Pixel coordinate grounding data:
++++++++++++++++++++
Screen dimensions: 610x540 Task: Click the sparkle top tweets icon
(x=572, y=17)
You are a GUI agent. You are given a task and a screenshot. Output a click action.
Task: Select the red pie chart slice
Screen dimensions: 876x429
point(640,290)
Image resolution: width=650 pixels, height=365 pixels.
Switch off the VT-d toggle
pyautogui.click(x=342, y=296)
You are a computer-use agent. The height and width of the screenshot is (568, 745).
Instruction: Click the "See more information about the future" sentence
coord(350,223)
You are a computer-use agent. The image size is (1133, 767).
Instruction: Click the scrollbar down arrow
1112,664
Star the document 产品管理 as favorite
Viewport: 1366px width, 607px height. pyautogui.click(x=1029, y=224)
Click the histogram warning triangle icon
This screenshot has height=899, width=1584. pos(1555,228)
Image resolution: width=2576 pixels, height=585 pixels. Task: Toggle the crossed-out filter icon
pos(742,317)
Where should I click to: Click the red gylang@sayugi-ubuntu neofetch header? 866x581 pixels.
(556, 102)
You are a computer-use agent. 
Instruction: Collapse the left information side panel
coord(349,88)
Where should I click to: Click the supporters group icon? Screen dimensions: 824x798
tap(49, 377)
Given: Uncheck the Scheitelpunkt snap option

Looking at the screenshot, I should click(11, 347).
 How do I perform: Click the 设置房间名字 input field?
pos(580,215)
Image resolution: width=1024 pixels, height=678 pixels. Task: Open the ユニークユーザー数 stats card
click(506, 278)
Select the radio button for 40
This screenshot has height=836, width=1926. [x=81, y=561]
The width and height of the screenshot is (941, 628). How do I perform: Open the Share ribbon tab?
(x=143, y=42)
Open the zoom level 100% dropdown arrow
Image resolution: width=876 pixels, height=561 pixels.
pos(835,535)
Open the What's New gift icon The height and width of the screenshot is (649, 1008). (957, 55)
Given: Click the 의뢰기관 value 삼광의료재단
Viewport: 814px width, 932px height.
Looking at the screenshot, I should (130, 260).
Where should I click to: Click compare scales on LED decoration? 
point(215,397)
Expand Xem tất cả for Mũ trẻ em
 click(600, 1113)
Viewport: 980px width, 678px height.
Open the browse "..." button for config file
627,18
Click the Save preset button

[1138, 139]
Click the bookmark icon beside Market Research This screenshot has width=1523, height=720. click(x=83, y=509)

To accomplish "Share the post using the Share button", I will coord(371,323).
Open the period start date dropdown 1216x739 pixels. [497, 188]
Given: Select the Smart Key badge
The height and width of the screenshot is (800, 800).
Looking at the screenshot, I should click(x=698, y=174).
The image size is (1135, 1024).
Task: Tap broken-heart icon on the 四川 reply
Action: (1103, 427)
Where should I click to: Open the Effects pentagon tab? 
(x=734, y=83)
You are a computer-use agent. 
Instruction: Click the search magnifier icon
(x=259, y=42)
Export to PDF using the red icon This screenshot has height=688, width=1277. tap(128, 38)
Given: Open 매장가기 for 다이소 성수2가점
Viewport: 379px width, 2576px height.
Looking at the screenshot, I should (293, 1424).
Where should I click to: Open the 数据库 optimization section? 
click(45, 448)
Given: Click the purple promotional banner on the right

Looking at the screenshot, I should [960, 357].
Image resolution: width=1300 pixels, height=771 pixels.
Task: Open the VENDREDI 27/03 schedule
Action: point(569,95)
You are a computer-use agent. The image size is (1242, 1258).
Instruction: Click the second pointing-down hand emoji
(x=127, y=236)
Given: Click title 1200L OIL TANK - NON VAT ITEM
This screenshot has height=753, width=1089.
++++++++++++++++++++
* **Work request**
An exact copy of the lines above, from the one containing "How do I perform: Click" through the one containing "Given: Select the Smart Key badge", is the whole of the answer.

* **Result below**
 How do I perform: Click the 设置房间名字 input field?
pos(580,215)
Image resolution: width=1024 pixels, height=678 pixels. Task: Open the ユニークユーザー数 stats card
click(506, 278)
Select the radio button for 40
This screenshot has height=836, width=1926. [x=81, y=561]
The width and height of the screenshot is (941, 628). How do I perform: Open the Share ribbon tab?
(x=143, y=42)
Open the zoom level 100% dropdown arrow
Image resolution: width=876 pixels, height=561 pixels.
pos(835,535)
Open the What's New gift icon The height and width of the screenshot is (649, 1008). (957, 55)
Given: Click the 의뢰기관 value 삼광의료재단
Viewport: 814px width, 932px height.
Looking at the screenshot, I should (130, 260).
Where should I click to: Click compare scales on LED decoration? 
point(215,397)
Expand Xem tất cả for Mũ trẻ em
 click(600, 1113)
Viewport: 980px width, 678px height.
Open the browse "..." button for config file
627,18
Click the Save preset button

[1138, 139]
Click the bookmark icon beside Market Research This screenshot has width=1523, height=720. click(x=83, y=509)

To accomplish "Share the post using the Share button", I will coord(371,323).
Open the period start date dropdown 1216x739 pixels. [497, 188]
Given: Select the Smart Key badge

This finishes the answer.